Maternal IgG promotes intestinal homeostasis

The commensal-specific antibody response has been proposed to be restricted to IgA. Reporting in Cell, Barton and colleagues now show that healthy mice generate a T cell-independent IgG response to a broad range of commensal bacteria. In early life, commensal-specific IgG antibodies are maternally acquired through breast milk and coordinate with IgA to limit CD4⁺ T cell responses to newly acquired microorganisms.

Credit: S. Bradbrook/NPG

Previous studies have analysed the antibody response to a subset of commensal species or assessed the antibodies already bound to intestinal commensals. Here, the authors characterized the complete systemic antibody response to the microbiota and found, as expected, that a fraction of the microbiota from adult mice was bound by IgA and IgM. However, a substantial proportion of the microbiota was also bound by IgG, specifically the IgG2b and IgG3 isotypes.

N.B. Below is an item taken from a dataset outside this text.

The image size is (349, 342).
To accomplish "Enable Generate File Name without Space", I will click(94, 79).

IgG2b⁺ and IgG3⁺ B cells were most prominent in the mesenteric lymph nodes (MLNs) and gut Peyer's patches, and the level of commensal-specific IgG antibodies was similar in wild-type mice and mice lacking T cells. However, mice deficient for both Toll-like receptor 2 (TLR2) and TLR4 had significantly reduced levels of commensal-specific IgG2b and IgG3. These data suggest that commensal-derived products promote a T cell-independent, TLR-dependent IgG2b and IgG3 antibody response against the gut microbiota.

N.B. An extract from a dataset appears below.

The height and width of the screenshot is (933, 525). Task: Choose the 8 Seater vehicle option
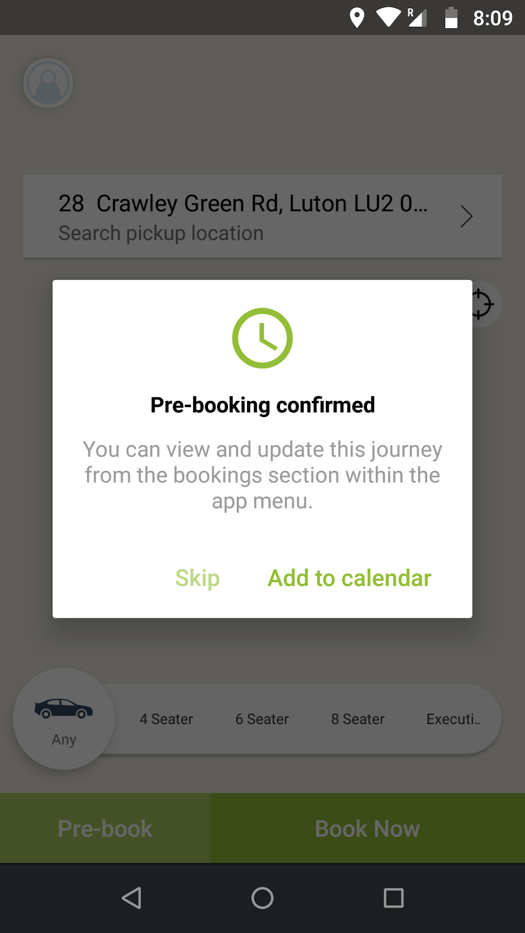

Commensal-specific IgG2b and IgG3 responses were detected in mice as young as 2 weeks of age, so the authors generated mice lacking maternally derived antibodies by breeding B cell-deficient dams (known as μMT dams) with wild-type sires. Commensal-specific IgG2b and IgG3 responses were greatly reduced in pups born to μMT dams compared with those from wild-type dams. Furthermore, at day 25 post-birth, there was an increase in the frequency and number of effector (CD4⁺FOXP3⁻CD44^hi) T cells and activated (CD4⁺FOXP3⁻CD69⁺) T cells in the MLNs and Peyer's patches of mice lacking maternal antibodies compared with controls. Bacteria were also routinely present in the MLNs of pups of μMT dams but not of wild-type dams. By cross-fostering offspring of μMT and wild-type dams, the authors excluded a role for differences in microbiota composition and confirmed that the acquisition of maternal antibodies post-birth was necessary to limit mucosal T cell activation in young mice.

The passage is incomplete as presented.